**WHAT IS ASKED:** Render everything from the start of the records down to and including the line containing "[1006, 970]" as a JSON list of strings, one string per line and with blank lines omitted.

**SOURCE MATERIAL:**
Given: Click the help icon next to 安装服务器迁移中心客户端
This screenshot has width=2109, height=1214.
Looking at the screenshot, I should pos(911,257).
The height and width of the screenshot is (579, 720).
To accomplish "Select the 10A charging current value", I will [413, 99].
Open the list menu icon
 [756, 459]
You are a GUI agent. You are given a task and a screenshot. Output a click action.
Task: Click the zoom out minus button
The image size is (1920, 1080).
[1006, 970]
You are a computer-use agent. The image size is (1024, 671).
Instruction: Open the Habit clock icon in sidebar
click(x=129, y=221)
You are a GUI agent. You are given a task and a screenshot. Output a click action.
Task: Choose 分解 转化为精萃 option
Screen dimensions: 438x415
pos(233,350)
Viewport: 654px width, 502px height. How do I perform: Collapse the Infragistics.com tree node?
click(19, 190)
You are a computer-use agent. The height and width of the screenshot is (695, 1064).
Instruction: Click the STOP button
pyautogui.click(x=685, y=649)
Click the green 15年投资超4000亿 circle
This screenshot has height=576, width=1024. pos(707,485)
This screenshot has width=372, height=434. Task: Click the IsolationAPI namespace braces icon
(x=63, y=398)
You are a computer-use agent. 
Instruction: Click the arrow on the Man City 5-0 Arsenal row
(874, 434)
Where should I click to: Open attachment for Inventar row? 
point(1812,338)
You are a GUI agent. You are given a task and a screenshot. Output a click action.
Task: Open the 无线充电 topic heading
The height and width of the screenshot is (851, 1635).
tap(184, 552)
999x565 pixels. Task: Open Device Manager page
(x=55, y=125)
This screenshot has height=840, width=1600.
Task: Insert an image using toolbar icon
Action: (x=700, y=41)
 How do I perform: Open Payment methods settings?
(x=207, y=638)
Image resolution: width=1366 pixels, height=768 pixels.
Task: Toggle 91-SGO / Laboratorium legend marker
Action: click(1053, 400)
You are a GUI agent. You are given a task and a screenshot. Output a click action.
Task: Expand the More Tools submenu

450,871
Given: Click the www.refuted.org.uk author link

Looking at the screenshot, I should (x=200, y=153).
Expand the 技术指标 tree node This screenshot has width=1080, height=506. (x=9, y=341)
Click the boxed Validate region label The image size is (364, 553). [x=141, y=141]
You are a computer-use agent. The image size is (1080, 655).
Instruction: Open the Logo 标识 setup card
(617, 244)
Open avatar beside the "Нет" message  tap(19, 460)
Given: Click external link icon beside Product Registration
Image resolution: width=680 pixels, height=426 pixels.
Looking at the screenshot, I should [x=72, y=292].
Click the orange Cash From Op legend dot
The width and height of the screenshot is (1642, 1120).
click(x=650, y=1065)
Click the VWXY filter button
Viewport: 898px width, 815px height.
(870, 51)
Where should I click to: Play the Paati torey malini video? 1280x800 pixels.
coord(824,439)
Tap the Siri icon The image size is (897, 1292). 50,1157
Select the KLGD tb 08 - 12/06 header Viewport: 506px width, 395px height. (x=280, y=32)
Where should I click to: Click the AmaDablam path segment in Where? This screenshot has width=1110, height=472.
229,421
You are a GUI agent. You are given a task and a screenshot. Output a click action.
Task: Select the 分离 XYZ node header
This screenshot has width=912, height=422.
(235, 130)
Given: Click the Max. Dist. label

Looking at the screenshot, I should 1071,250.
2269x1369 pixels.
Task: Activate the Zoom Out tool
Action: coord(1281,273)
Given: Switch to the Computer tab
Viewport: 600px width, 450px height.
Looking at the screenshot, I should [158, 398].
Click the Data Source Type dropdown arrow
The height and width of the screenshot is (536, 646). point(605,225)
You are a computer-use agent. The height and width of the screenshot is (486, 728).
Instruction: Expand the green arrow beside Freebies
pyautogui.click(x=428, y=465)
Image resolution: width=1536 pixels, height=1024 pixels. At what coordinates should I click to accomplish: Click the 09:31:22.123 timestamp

**THE COMPLETED TASK:**
[
  "Given: Click the help icon next to 安装服务器迁移中心客户端",
  "This screenshot has width=2109, height=1214.",
  "Looking at the screenshot, I should pos(911,257).",
  "The height and width of the screenshot is (579, 720).",
  "To accomplish \"Select the 10A charging current value\", I will [413, 99].",
  "Open the list menu icon",
  " [756, 459]",
  "You are a GUI agent. You are given a task and a screenshot. Output a click action.",
  "Task: Click the zoom out minus button",
  "The image size is (1920, 1080).",
  "[1006, 970]"
]